== Task statement ==
Would you reproduce exactly the lines below from the one holding "The width and height of the screenshot is (1456, 830)." through the one holding "Image resolution: width=1568", inclusive, and no others?

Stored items
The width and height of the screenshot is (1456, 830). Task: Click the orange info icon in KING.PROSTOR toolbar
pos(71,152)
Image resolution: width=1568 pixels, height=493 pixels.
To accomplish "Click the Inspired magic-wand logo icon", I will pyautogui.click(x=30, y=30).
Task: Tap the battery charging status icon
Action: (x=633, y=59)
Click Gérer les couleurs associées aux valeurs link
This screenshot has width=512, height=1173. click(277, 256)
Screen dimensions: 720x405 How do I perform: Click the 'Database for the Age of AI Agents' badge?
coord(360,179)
* * *
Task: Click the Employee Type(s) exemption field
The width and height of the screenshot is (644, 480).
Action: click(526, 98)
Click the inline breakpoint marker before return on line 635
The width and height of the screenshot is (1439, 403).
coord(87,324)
---
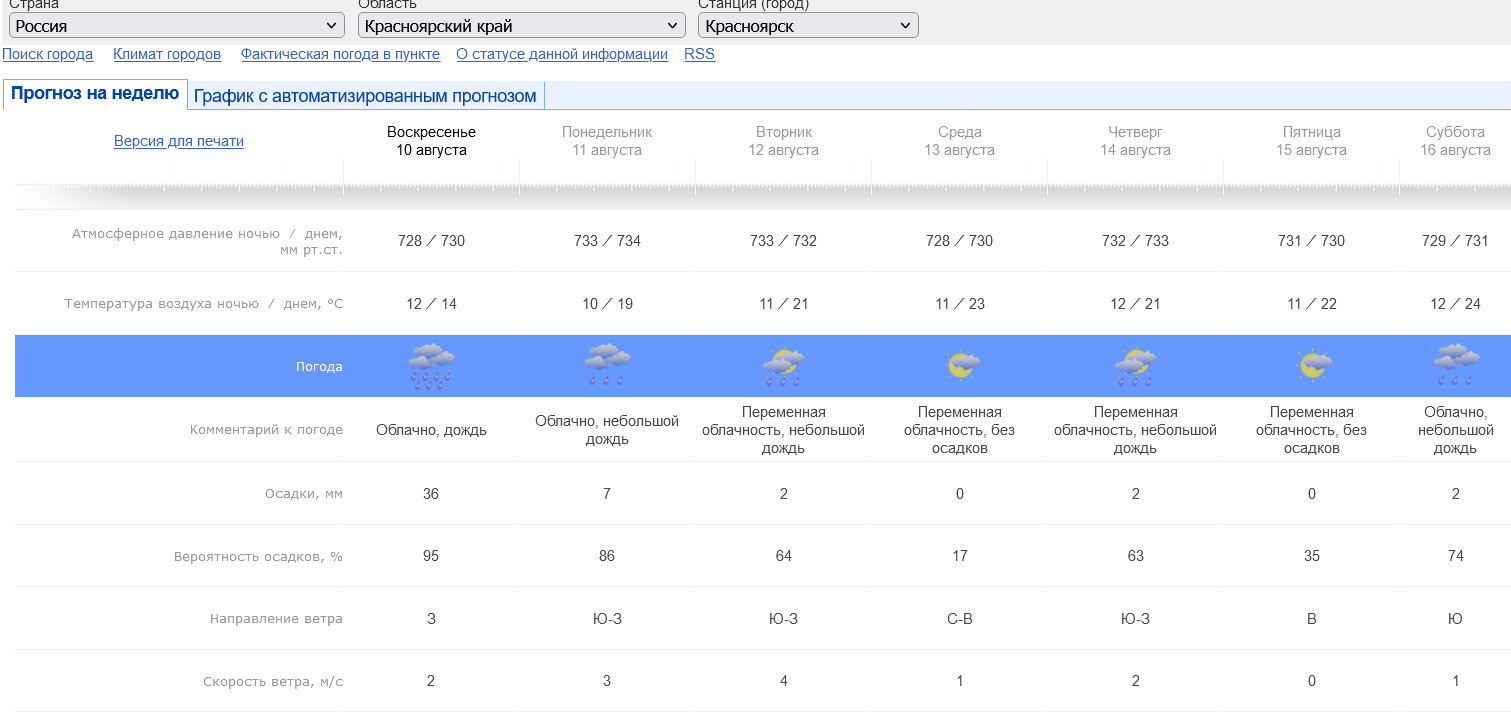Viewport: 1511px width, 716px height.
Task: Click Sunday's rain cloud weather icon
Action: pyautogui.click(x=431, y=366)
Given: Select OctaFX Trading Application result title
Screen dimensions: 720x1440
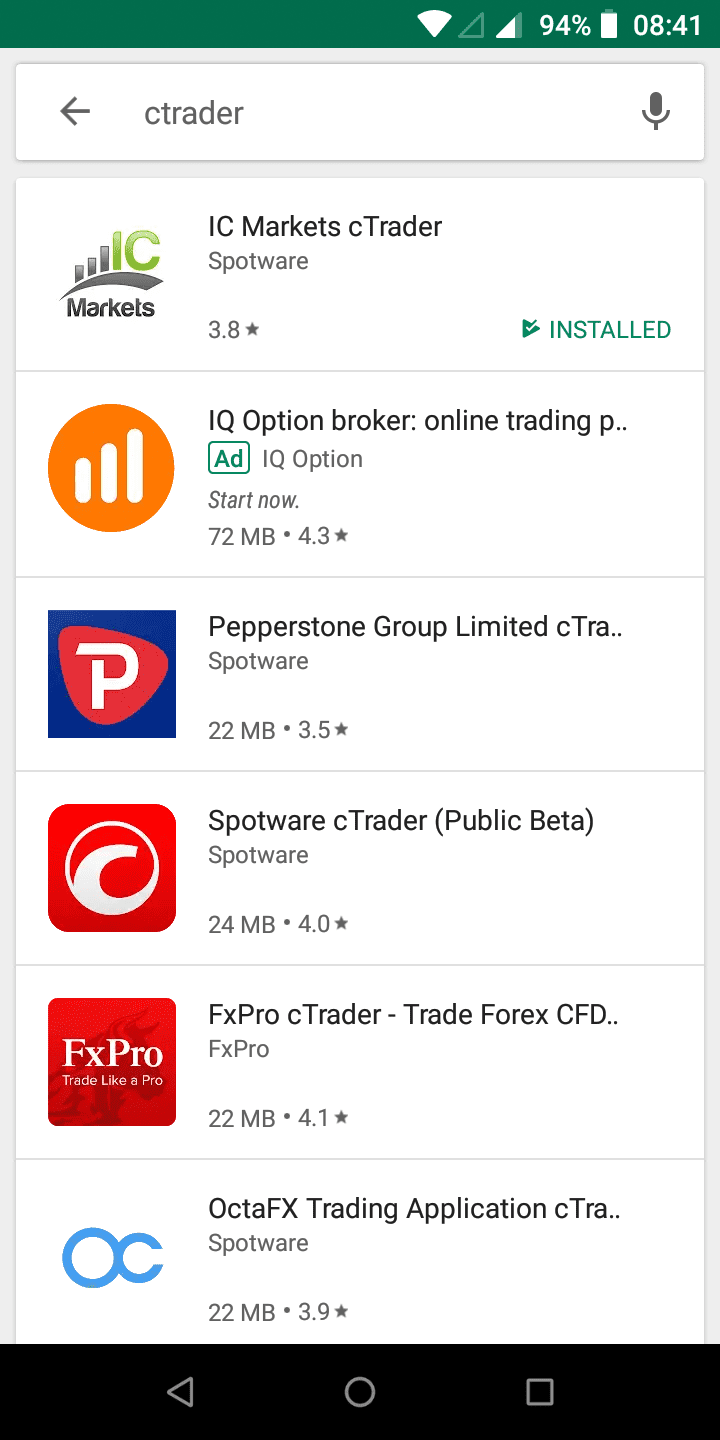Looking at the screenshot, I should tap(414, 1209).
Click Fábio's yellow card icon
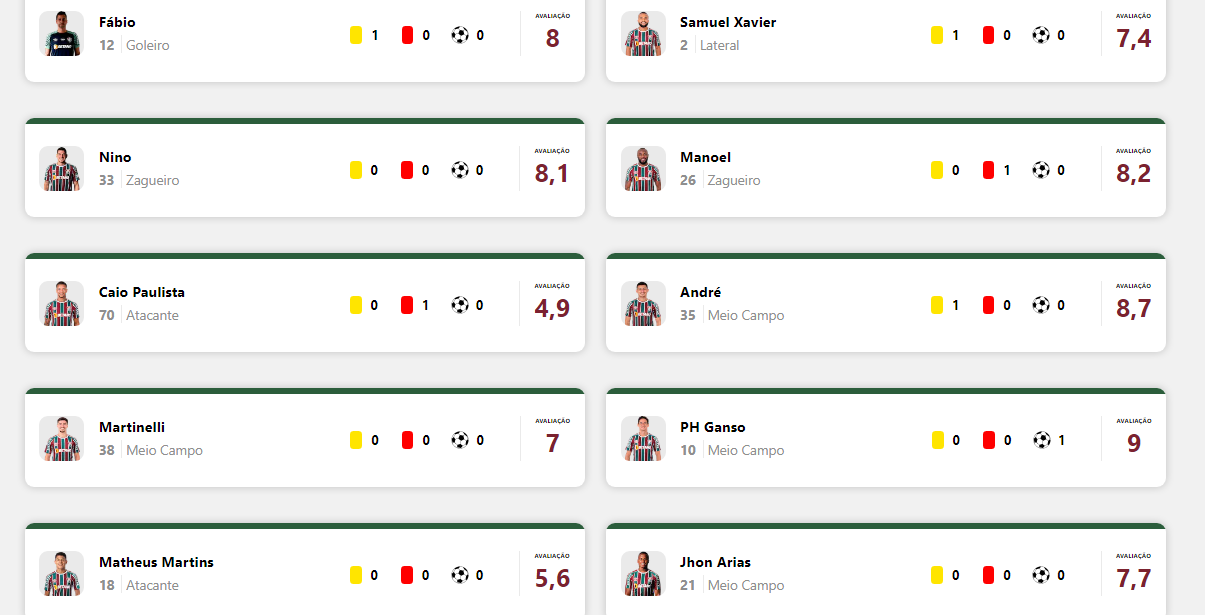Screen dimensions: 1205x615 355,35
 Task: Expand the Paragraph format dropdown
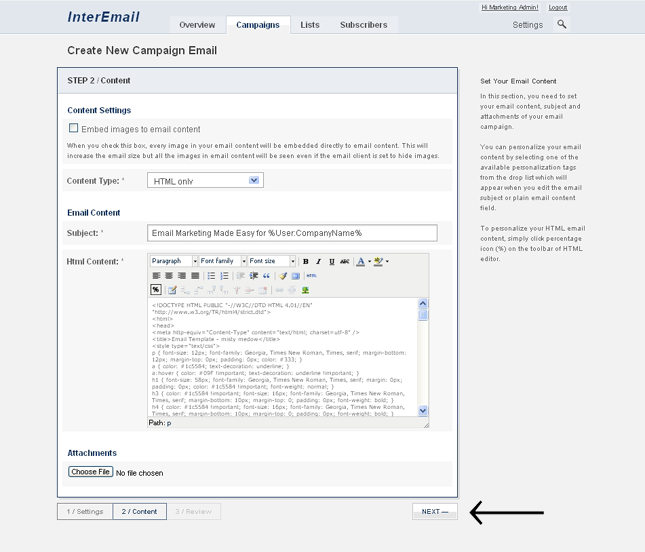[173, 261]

== Written response ==
The width and height of the screenshot is (1456, 830). Task: Click the orange info icon in KING.PROSTOR toolbar
pos(71,152)
Image resolution: width=1568 pixels, height=493 pixels.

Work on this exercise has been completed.